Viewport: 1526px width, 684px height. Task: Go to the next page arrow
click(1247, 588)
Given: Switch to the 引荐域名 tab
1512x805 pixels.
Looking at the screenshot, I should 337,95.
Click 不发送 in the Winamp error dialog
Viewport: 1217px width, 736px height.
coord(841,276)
=-=-=-=-=
> _PROBLEM REQUIREMENTS_: Please rewrite the items above as a numbered list, omitting any blank lines.

> _SOLUTION_:
1. Viewport: 1526px width, 684px height. Task: Go to the next page arrow
2. click(1247, 588)
3. Given: Switch to the 引荐域名 tab
4. 1512x805 pixels.
5. Looking at the screenshot, I should 337,95.
6. Click 不发送 in the Winamp error dialog
7. Viewport: 1217px width, 736px height.
8. coord(841,276)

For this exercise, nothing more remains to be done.